Within the material below, locate the line with "Viewport: 1569px width, 549px" and the line with "Given: Open the volume speaker tray icon", then return those two lines and all lines between them, exactly as written.

**Data shown:**
=== Section Start ===
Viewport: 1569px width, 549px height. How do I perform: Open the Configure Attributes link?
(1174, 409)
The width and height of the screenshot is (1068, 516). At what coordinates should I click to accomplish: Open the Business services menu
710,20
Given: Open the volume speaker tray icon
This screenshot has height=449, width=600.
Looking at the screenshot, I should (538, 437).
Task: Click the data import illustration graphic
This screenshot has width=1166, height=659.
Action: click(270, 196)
=== Section End ===
=== Section Start ===
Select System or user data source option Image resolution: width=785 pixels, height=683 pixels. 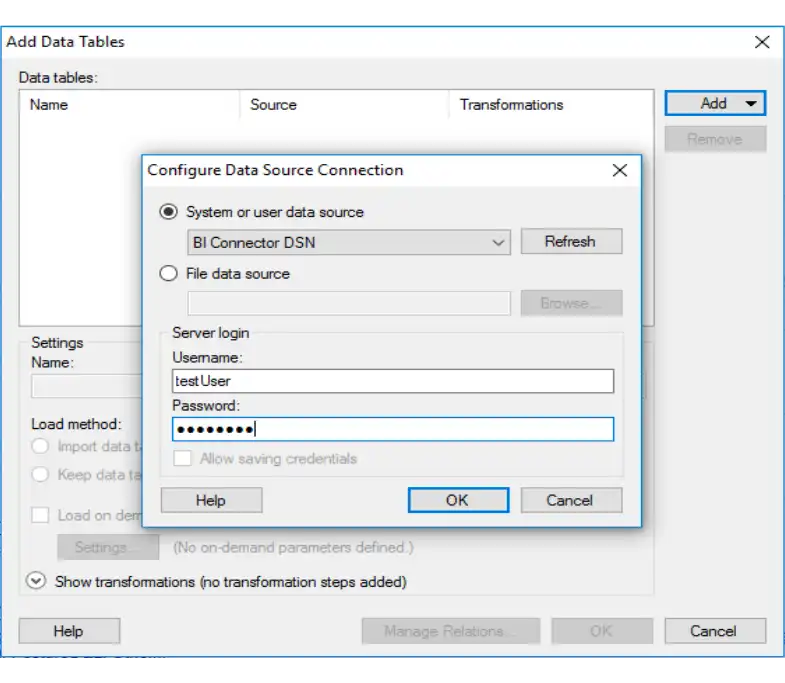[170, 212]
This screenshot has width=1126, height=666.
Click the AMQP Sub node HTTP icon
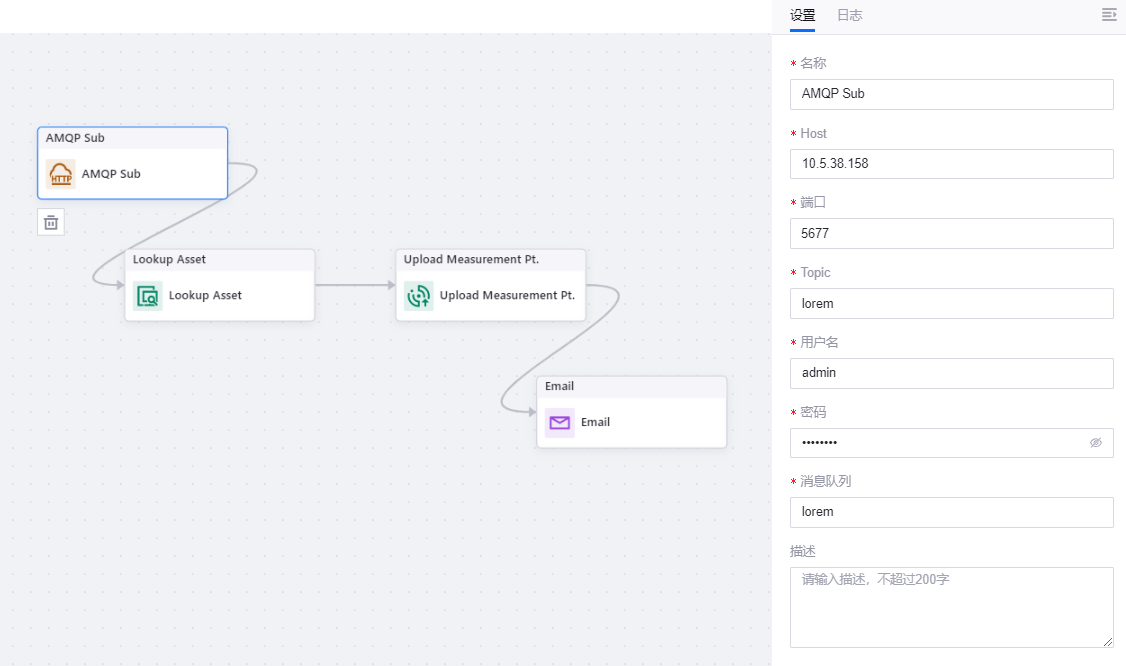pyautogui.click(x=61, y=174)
=== Section End ===
**Task output:**
Viewport: 1569px width, 549px height. How do I perform: Open the Configure Attributes link?
(1174, 409)
The width and height of the screenshot is (1068, 516). At what coordinates should I click to accomplish: Open the Business services menu
710,20
Given: Open the volume speaker tray icon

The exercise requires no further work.